This week's 'thought' comes to you from a book entitled: "True Faced -- Trusting God and Others With Who You Really Are." It is co-authored by Bill Thrall, Bruce McNicol, and John Lynch.
The book is written to help Christians move into the experience of God's grace in such a way that they can take off the masks they often put on to hide what's really going on inside them. The comments on the book's cover say it well: "I am so tired of faking it. Can others see behind my mask? Do I dare let you in? What if I told you who I am? I long to be real..." This selection is taken from the chapter entitled: Grace Works! Enjoy.
"God hath given you one face, and you make for yourselves another."
"Striving leaves us dysfunctional and immature because it creates hiddenness. Masks abound in 'The Room of Good Intentions.' It is the world of false appearances. Hiddenness makes us vulnerable to sin and thwarts maturity. It breeds compulsive sinning.
In contrast, an environment of grace creates authenticity. Why is that important? Because authenticity melts masks and reveals our true face. The community of grace begins to break the cycle of sin issues that have kept us bound...
How can we explain an environment of grace? It's like cool water gushing from an over-sized garden hose on a hot summer day. It just keeps making us laugh with delight as it knocks us over, again and again.
Many of us understand grace as a theological position. And it is delightfully that. Undeserved, unending, unearned, unwavering, grace is God's inexhaustible love and absolute acceptance of us, coupled with His unabashed delight in us. Grace brings us adoption into God's family, a new identity, a new life, new power, new capacity, and God's full protection -- with absolutely no strings attached!
But grace is more than a theological position. Equally and simultaneously, grace is an actual environment, a realm, a present tense reality that weaves around and through every moment of even our worst day...
Like any atmosphere, an environment of grace contains intangible, yet detectable, qualities... You may not be able to see them -- but you sure can feel them, just as you can detect whether you are breathing the air of a pine-filled forest, or a smog-filled city. What a difference grace makes!...
When someone shows grace to us, that person begins cultivating an environment that reflects God's grace. It is an authentic, unhidden place, where our masks start melting, our sin can be known -- and, therefore, addressed with the power of grace.
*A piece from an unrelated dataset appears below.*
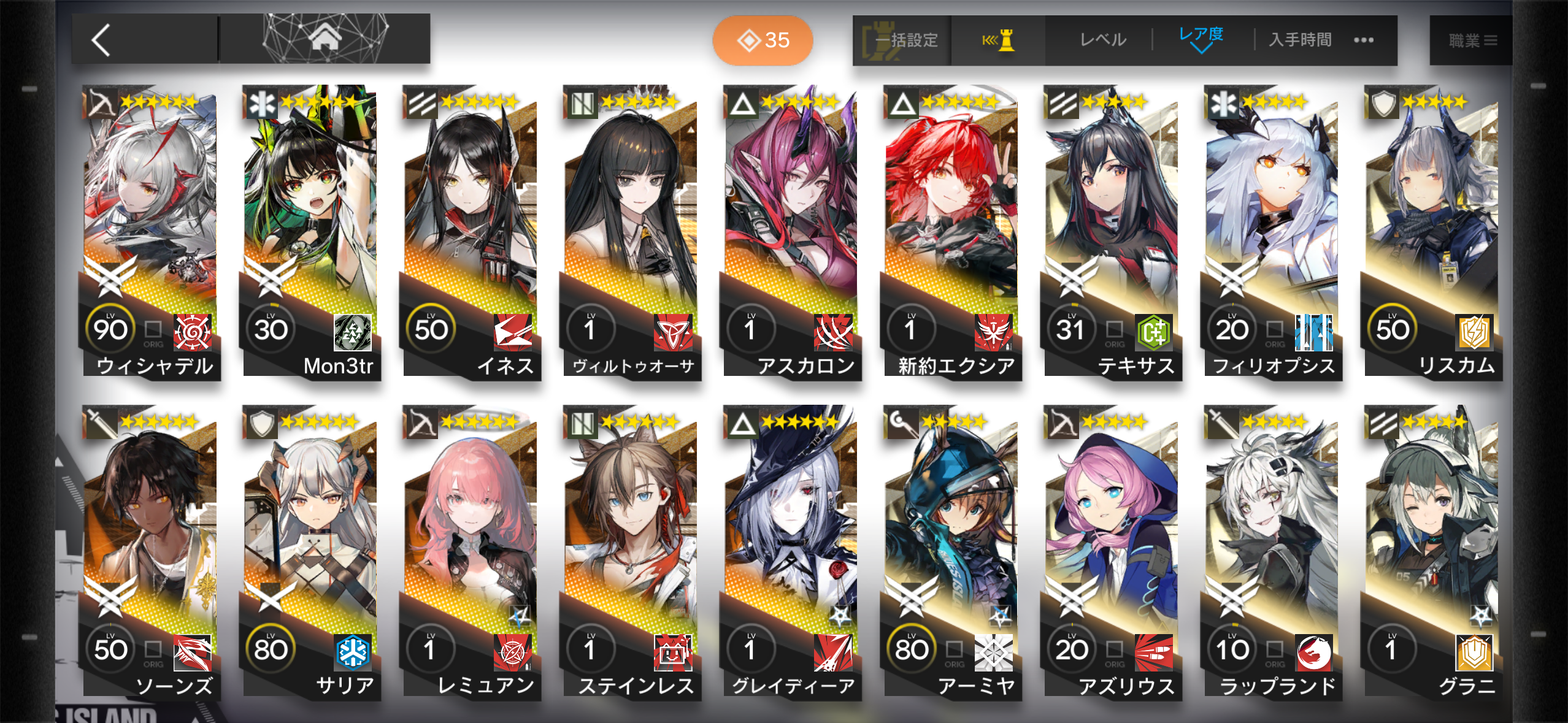Go back with the left arrow icon
Image resolution: width=1568 pixels, height=723 pixels.
tap(101, 40)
Such places can liberate the soul and change people, like our friend Graeme:
'By my early thirties,' he says, 'the thorns Christ talks about in the parable of the sower (the worries and pleasures and riches of this life) had reduced my hearts desire for Christ to a dim flicker. What caused my spiritual anesthesia? I had discovered it was easy to play the fool.
Without the principles of truth and grace, practiced in relationship, the only guide I had to putting my life together was to mimic a pattern or a format or a style -- somebody else's program for a successful journey with God. It got me performing my way to God, and he wasn't impressed.
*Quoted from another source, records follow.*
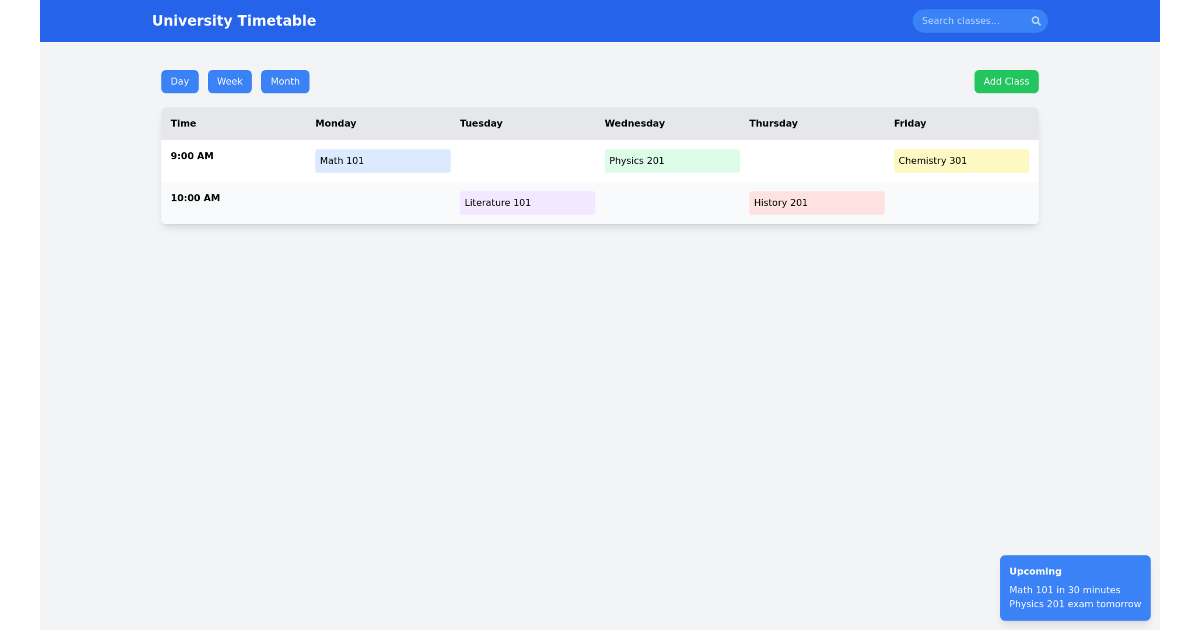Switch to the Month view
The width and height of the screenshot is (1200, 630).
coord(284,81)
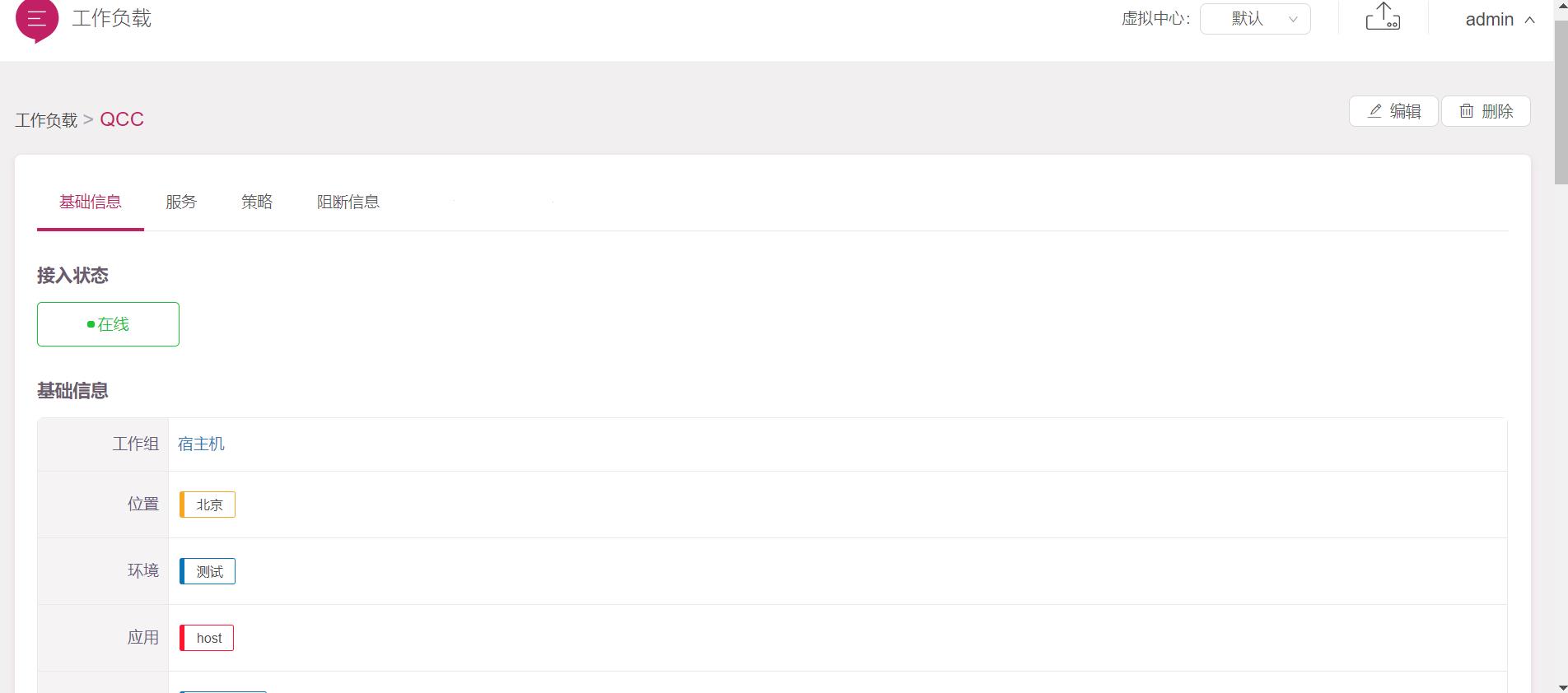Screen dimensions: 1568x693
Task: Click the green online status dot
Action: [x=91, y=325]
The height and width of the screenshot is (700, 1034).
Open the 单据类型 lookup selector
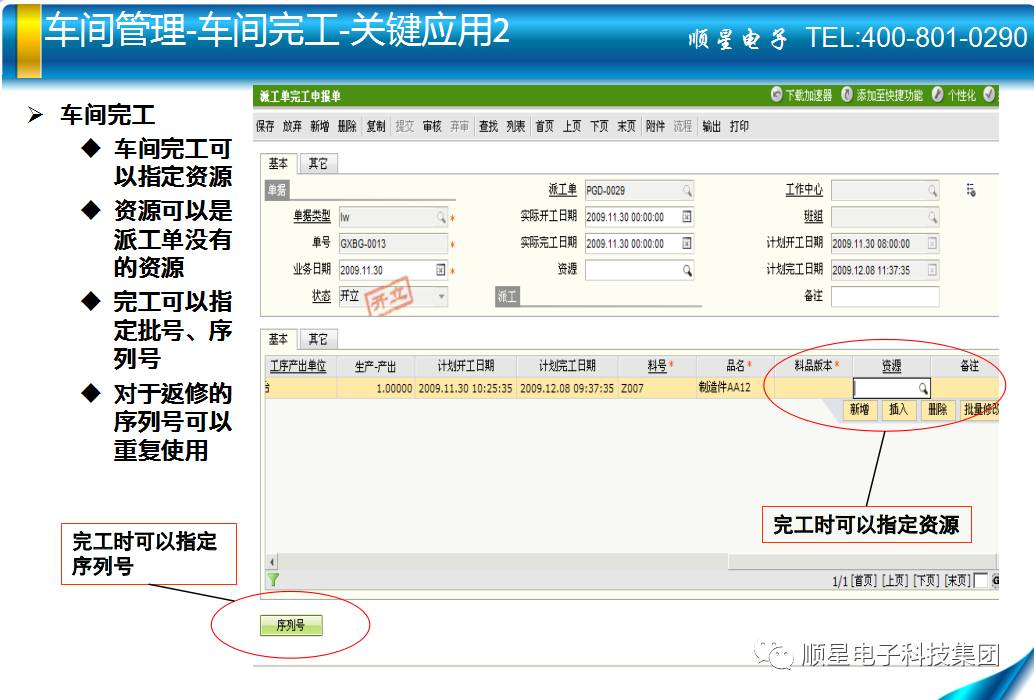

Then I encountered some people who showed me grace. Solomon said there is nothing new under the sun, but an environment of grace was new to me. The truths about how God sees me and who I am in Christ came roaring into my life. I discovered that if these truths are trusted, they infect everything. They're the foundation for my marriage, how I deal with my kids, how I do ministry, live life, and how I work as a lawyer.
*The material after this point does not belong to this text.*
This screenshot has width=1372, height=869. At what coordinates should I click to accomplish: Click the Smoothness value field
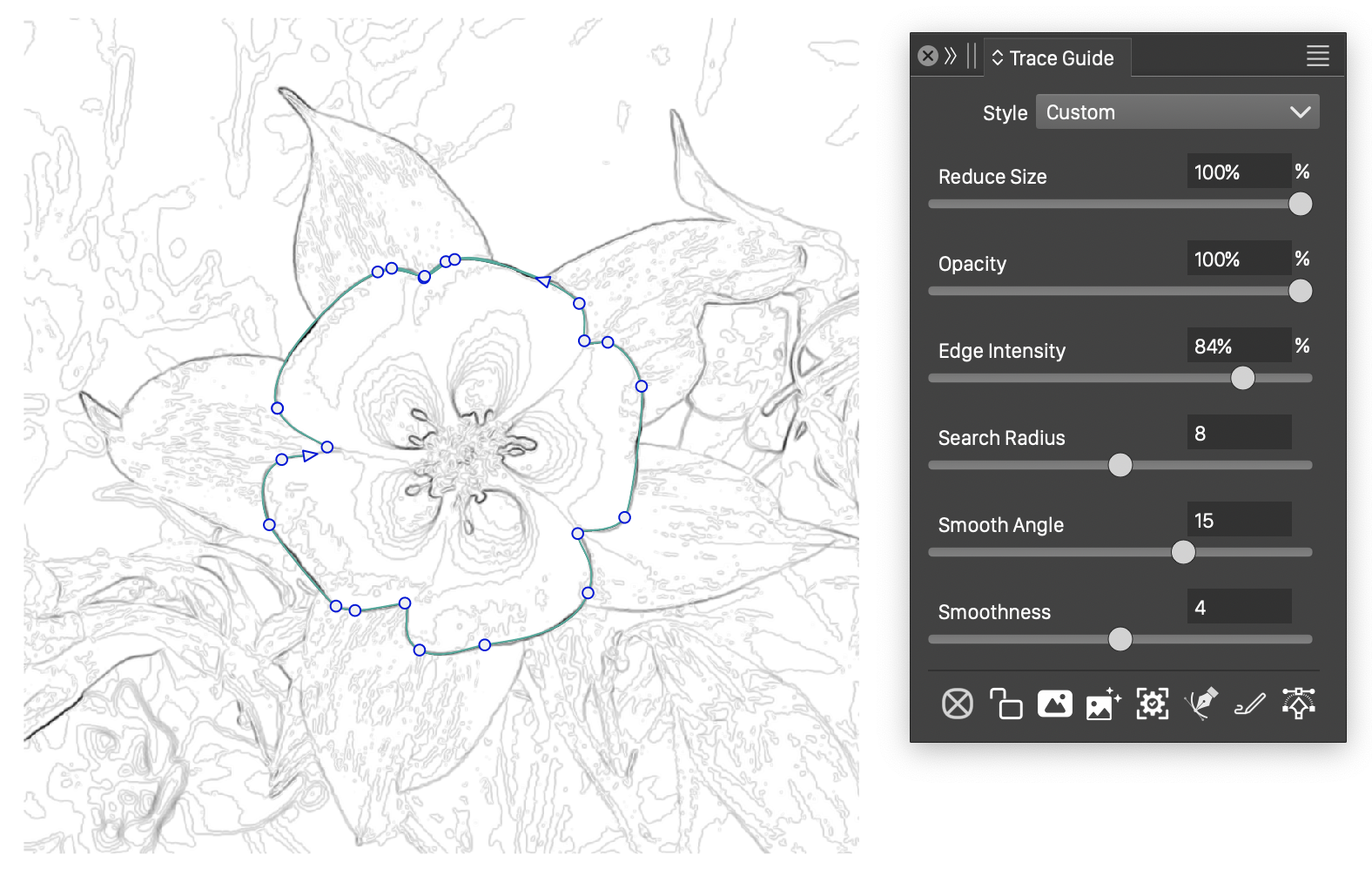click(x=1238, y=608)
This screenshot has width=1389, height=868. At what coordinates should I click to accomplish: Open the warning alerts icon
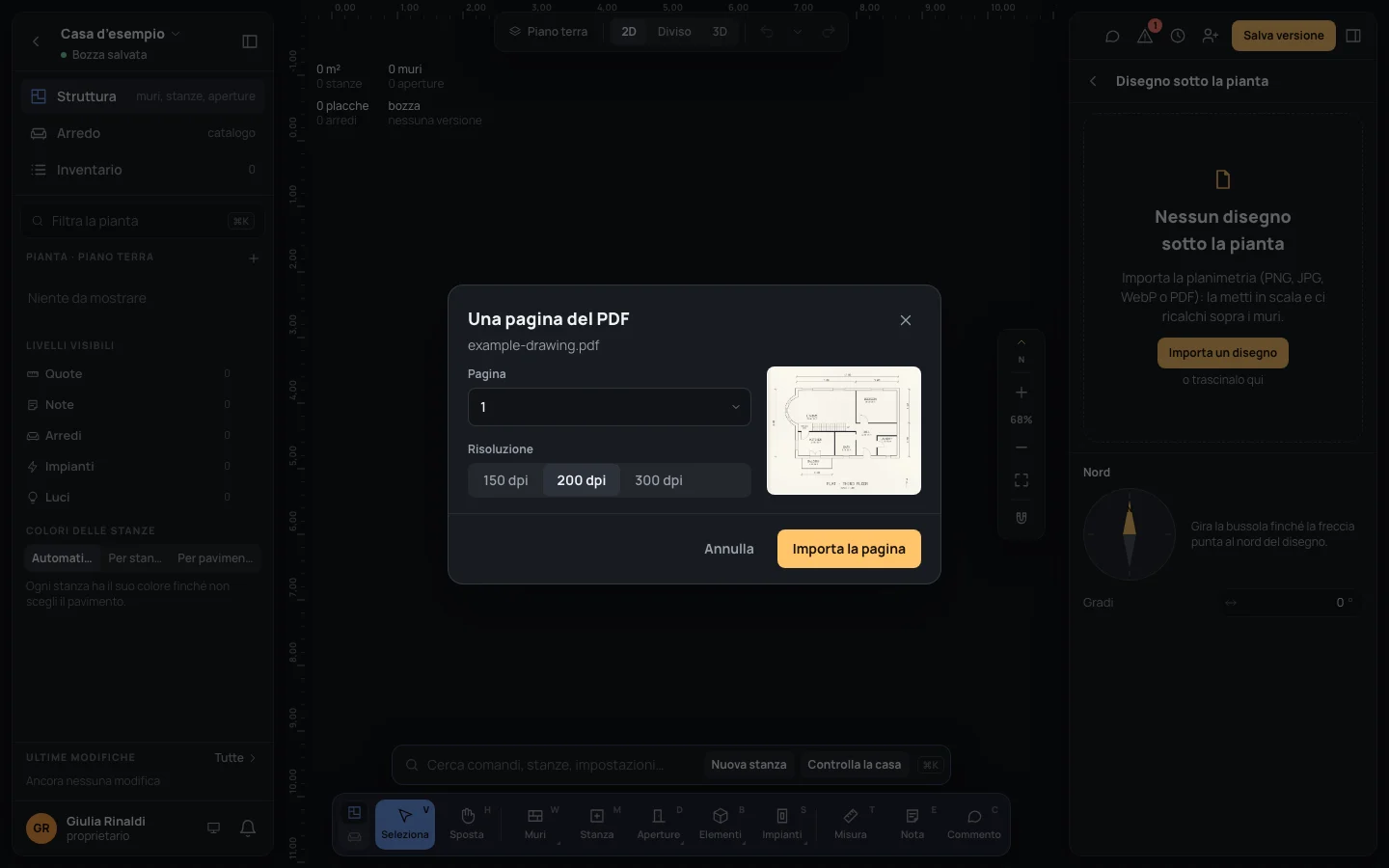(x=1145, y=36)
After a life-altering experience with God Blaise Pascal sewed into his coat a piece of paper with these words on it: "Fire. God of Abraham, God of Isaac, God of Jacob, not the God of philosophers and scholars. Certainty. Heartfelt joy. Peace. God of Jesus Christ. Joy, joy, joy, oceans of joy." Ten years ago I would have envied him. Today I join him.'"
As many can attest, there is just something about an atmosphere of grace that allows us to stop pretending and get real with God, ourselves, and others. In fact, until one is freed by a true experience of God's grace to see what Christianity was truly meant to be, they will inadvertently struggle to earnestly believe the Gospel is true or the spiritual realities of joy and peace it speaks about.
Yet where God's grace is present in great measure, people will struggle to deny its truthfulness and reality. They will be forced to realize that more than mere human factors are at work. Truth will become tangible. Acting the part will seem shallow and irreverent. And the desire to know in greater degree, the God whose presence is tangibly sensed through though the expressions and experience of grace, will become nearly irrepressible. Because a desire for divine grace (like the God who bestows it) has an addictive quality to it -- in the best sense imaginable.
Once our soul has tasted of the spirit-awakening delicacy we call true grace, we lose all desire for that which is less than authentic. The masks come off, sin is exposed, and true godliness can be pursued. The sin-hiding-heart, or the legally-restrained-heart, becomes the sin-despising and grace-changed heart. And our two faces (of which Shakespeare speaks -- "the face God has given us, and the other one we make for ourselves") start to move toward looking more and more like one!